The framers of the Australian Constitution were well aware of the conceptual difficulties in accommodating responsible government with federalism. Under the system of responsible government, a government is formed from and is accountable to the popularly elected House of Parliament. It ceases to hold office when it loses the confidence of that House. Federalism entails a division of power and a system of checks and balances. As Brian Galligan has put it, ‘[t]he purpose of responsible government is to unify and consolidate political power whereas that of federalism is to fragment and circumscribe its exercise’ by enshrining ‘complicated procedures and conflicting institutions within the democratic process in order to refine and restrict the majority will’. The modern Australian Senate continues to manifest the tensions between these principles. But it does so as a House thoroughly dominated by party allegiances and in which territorial representation is vastly attenuated.
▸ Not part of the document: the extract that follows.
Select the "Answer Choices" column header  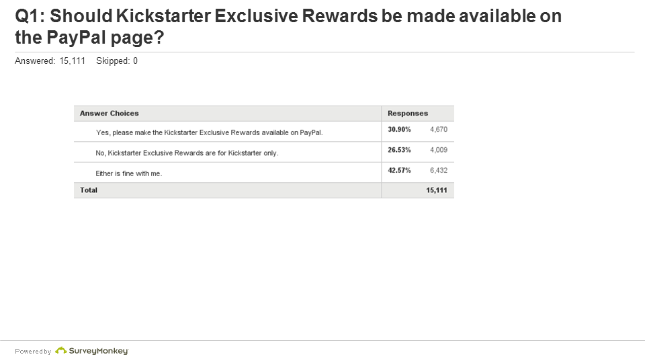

It is able (and motivated) to check government much of the time, not because it represents discrete state interests, but because the government rarely controls the Senate.
The Constitutional Design
Composition and Representation
Section 1 of the Australian Constitution (1900) establishes the Senate as one of the three components of the Federal Parliament in which the legislative power of the Commonwealth is vested (the others are the Queen and the House of Representatives). In accordance with the traditions of British bicameralism, the concurrence of all three components of the Parliament is necessary to enact legislation.